Trinidad and Tobago Football Federation (TTFF) presidential hopeful Raymond Tim Kee has been given a glowing recommendation from a former Trinidad and Tobago football captain ahead of the November 11 election.
Clayton Morris of 1989 "Strike Squad" fame endorsed Tim Kee for the position, saying the former TTFF vice president had his heart "in the right place" and the understanding that T&T football is in dire need of reform to overcome the wave of problems it currently faces.
Speaking to the Express yesterday, Morris, former teammate Brian Williams—once a sturdy figure in the T&T defence—and Selby Browne, vice president of the Veteran Footballers Foundation of Trinidad and Tobago (VFFOTT), all called for the restructuring of local football in order to change the national team's fortunes.
But Morris—who previously worked with Tim Kee on the national futsal team—felt T&T needs "a new face" and that the veteran administrator, who is currently running opposite Carib Brewery sponsorship and events manager and cricket pundit Colin Murray, has qualities necessary to do the job.
"When I heard he (Tim Kee) is going up, I really felt there is hope for betterment for football in Trinidad and Tobago," Morris said. "His heart is in the right place because he knows players are the main stakeholders in the game of football."
Morris pointed to the current funding woes of the TTFF, where Minister of Sport Anil Roberts has declared his Ministry will not fund the Federation directly, or its marketing committee led by Anthony Harford, due to queries over spending of funds provided in 2011.
He also listed football development as another issue the new TTFF president will have to deal with, but said that to make progress on these matters, restructuring of local football is first needed.
"They can't continue the same way," said Morris. "What I can say again with Mr Tim Kee, we worked together on the national (futsal) team.
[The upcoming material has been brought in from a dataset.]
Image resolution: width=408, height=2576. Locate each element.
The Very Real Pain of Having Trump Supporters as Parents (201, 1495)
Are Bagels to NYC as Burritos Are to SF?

We brought these guys out from the ghetto so to speak, most of them had never been on an airplane, sit at a hotel and dine with knife and fork and we were able to bring them together.
"I think Mr Tim Kee understands bringing them down to the grassroots where we want them to go. I think he has the knowledge of what that would take."
Williams also wants to see restructuring of football, and said that local football needs a "new light".
"This presidential election this time will be a very interesting one to the extent to see what will be done with football given its present state," Williams said. "We need some type of new approach. It will be interesting to see who will be the president."
The dreadlocked former T&T defender said that the local leagues need to be united, with direct promotion and demotion between first and second divisions, and the zonal clubs feeding the second tier.
He also stressed that the current disagreements between the Ministry of Sport and the Federation over funding need to be worked out as quickly as possible.
"The (new) president will have a job on his hands to bring back the faith of the general public in football and put T&T back in the place we used to once enjoy as one of the leading teams in the Caribbean," stated Williams.
And Browne, who has in the past as a member of VFFOTT questioned the legal standing of the TTFF, restated VFFOTT's position that it recognises only the T&T Football Association (TTFA), the predecessor of the Federation.
"Our position from VFFOTT is abundantly clear. It is our view that the legal entity to run football in Trinidad and Tobago is the TTFA."
He revealed that VFFOTT had requested and attended a meeting with the Federation, last week, and there was an acknowledgement by TTFF officials of the football body's legal status.
Fixing this should be a priority, said Browne, followed by changing the structure of local football.
"The other thing is establishing the proper structure to run football in T&T...to place the footballers as the priority or major asset in football.
"In the past football was all about Jack Warner. The reality is that Jack Warner (now) has nothing to do with football."
Browne said he did not know much about what Murray would bring to the table, but credited the current TTFF executive for trying to "put things right". He added, though, that more is needed.
"I do not know how (the withdrawal from the election of interim TTFF president Lennox Watson) augurs for the workings of the new president with the executive in place," said Browne.
"That would have to be with a new person trying to get his executive to move in the direction that is best for football, and not best for individuals as we have had in the past."